Since 2008 capitalism has come under a great deal of criticism. It is amazing that before then capitalism went mostly uncriticized except in Marxist circles. Karl Marx still has written the best criticism of capitalism but now new investors called ESG (environment, social, and corporate governance) are trying to change how companies, especially publicly traded companies do business.
Caring for the Environment is Profitable?
ESG investing has gained prominence over the past five years. ESG investors are making moves throughout the economy. In 2020, Exxon-Mobil elected 4 new ESG board members to improve their climate change policies and move the company towards a post-oil environment. They have stated the goals of wanting to develop other businesses like chemicals and biofuels as they move away from gasoline production. This has been a trend within the oil industry over the past several years. Several refineries have closed. This has become a bit of a problem thanks to the current geopolitical environment, but it has been a trend. The idea is simple: what’s good for the environment can be even better for the bottom line.
Other industries like the auto companies are also moving in this direct as ESG directors encourage companies to find greener solutions to their products and service. Even the fast food industry is getting in on the action by eliminating single-use plastics and making their packaging recyclable or biodegradable. These seem like simple changes but due to the volume that companies use of these things, it soon adds up to less waste in the streets and water ways. It also means that production around these things changes to things that are less damaging to the environment. However, that only has to do with objects and products what about the people involved?
Stakeholders and Capitalism
The argument is that capitalism is exploitative no matter how you cut it, it exploits someone somewhere for their labor in order to create a profit. However, ESG investors are encouraging more companies to practice Stakeholder capitalism. This is where companies set governance policies that accommodate the needs of all the stakeholders including shareholders, employees and people who live around facilities that the company owns.
Using something like oil and chemicals again, this would be prioritizing safety so that chemicals don’t pollute local water supplies or cause unnecessary damage to people who live nearby a production facility. Stakeholder capitalism also means caring about employees and shareholders equally rather than prioritizing shareholders against all other considerations. This is a rejection of Jack Welch method of business that only cared about shareholder value.

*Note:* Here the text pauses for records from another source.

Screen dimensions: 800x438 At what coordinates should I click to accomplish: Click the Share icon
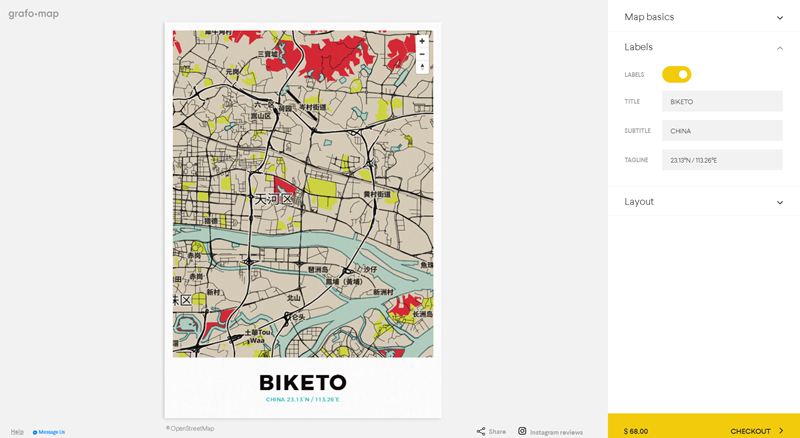click(x=481, y=431)
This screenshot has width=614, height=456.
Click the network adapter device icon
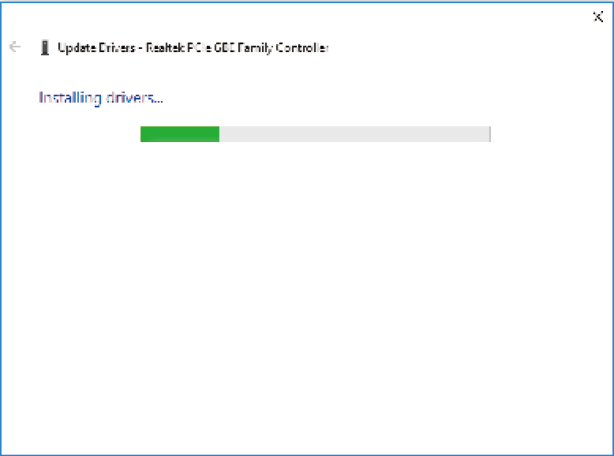pos(45,48)
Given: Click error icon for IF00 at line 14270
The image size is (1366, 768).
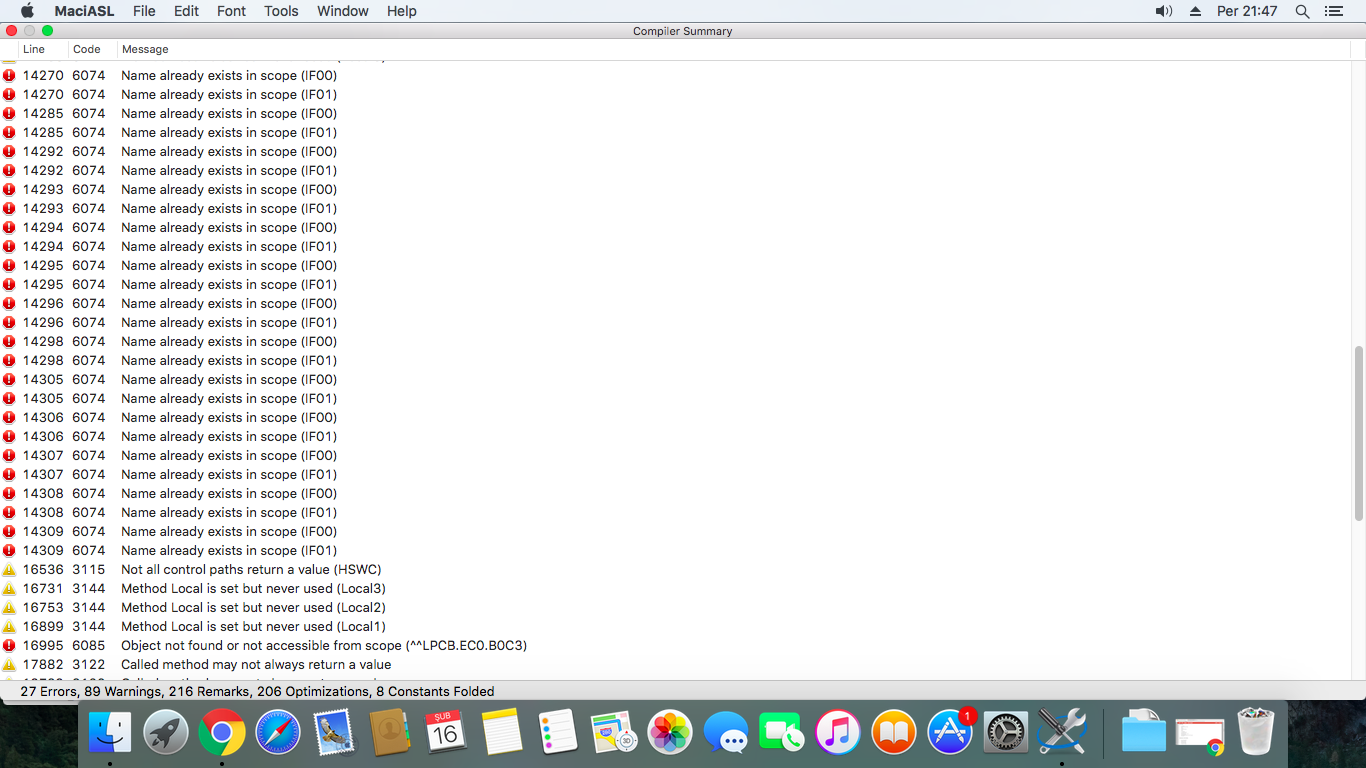Looking at the screenshot, I should tap(9, 75).
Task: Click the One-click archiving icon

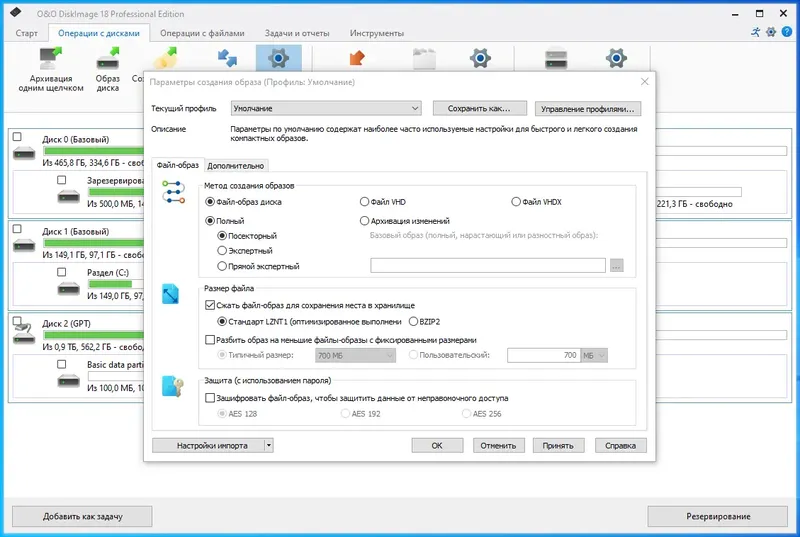Action: (x=51, y=58)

In another day and time, this was just how companies were run. However, now we have a clever name for it: stakeholder capitalism. This is a vital improvement in the corporate governance space. It is a great way to combat income inequality by making sure that employees have great benefits and a fair wage. This also dovetails into the rise of unionization that has been sweeping across the United States.
ESG investors recognize that companies have a deeply social impact. We’ve seen this as companies have begun to speak out on social issues in order to galvanize customers. Although this has often been divisive, these investors realize that many corporations are so large that they can be a force for societal good and for societal change. ESG tries to balance that with the fundamental nature of a business.
Can Capitalism Co-Exist with Ecology and Society?
There is an argument that capitalism is completely at odds with good ecological practices or any sort of social good. The idea that capitalism must be destroyed entirely in order to “save the planet” can be compelling. The reality is that as long as humans want to trade goods and services capitalism will exist in some form. Companies can and should do more to contribute to the society’s where they do business and I think ESG recognizes this fact. ESG investing can be a great introduction to improving how companies act in the world and help them offer their products and services will working in harmony with people and the environment. ESG investors want to find out if capitalism can adapt to serve the highest needs of humanity rather than merely exploiting people for profit. This is positive progress in the business world.
ESG investing is changing the face of corporate America. Corporations are doing more to be good citizens and to work in harmony with the environment and the people who work for them, rely on them, and live near them. Although this doesn’t fix all of capitalism’s flaws it is certainly a step in the right direction.